[Opening Provided data section]
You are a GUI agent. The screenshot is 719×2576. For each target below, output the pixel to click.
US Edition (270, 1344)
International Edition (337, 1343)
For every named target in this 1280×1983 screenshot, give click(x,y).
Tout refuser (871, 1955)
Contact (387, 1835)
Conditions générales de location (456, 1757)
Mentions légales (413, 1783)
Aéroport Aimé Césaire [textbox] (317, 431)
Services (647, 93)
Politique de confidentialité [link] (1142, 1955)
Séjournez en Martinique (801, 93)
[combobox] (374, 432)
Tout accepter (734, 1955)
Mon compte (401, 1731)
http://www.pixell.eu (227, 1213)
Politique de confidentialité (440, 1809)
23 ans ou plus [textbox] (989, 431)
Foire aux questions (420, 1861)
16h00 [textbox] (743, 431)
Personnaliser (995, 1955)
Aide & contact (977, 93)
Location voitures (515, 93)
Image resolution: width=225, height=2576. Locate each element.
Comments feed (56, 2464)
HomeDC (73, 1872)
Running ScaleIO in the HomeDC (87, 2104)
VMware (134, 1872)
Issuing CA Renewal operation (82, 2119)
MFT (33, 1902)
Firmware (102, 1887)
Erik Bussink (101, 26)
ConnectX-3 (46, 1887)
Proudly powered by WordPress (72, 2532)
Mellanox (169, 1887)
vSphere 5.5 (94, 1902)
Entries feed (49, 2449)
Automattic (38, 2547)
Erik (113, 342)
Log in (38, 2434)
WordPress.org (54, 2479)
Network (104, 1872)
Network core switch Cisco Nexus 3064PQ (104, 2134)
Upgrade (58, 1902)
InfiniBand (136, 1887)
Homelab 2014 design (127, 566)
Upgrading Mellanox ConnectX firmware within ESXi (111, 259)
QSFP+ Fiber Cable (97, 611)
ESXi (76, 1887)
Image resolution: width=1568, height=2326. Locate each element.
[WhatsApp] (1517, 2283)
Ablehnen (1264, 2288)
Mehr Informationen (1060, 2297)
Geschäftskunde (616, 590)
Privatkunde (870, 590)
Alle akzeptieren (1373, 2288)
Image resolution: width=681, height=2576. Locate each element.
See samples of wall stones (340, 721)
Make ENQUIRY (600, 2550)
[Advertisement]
[Closing Provided data section]
_What the exercise asks_. With the line containing "Homelab 2014 design (127, 566)" as the start and the last line of the entries as the end, print that whole span exactly.

_Task response_.
Homelab 2014 design (127, 566)
Upgrading Mellanox ConnectX firmware within ESXi (111, 259)
QSFP+ Fiber Cable (97, 611)
ESXi (76, 1887)
Image resolution: width=1568, height=2326. Locate each element.
[WhatsApp] (1517, 2283)
Ablehnen (1264, 2288)
Mehr Informationen (1060, 2297)
Geschäftskunde (616, 590)
Privatkunde (870, 590)
Alle akzeptieren (1373, 2288)
Image resolution: width=681, height=2576. Locate each element.
See samples of wall stones (340, 721)
Make ENQUIRY (600, 2550)
[Advertisement]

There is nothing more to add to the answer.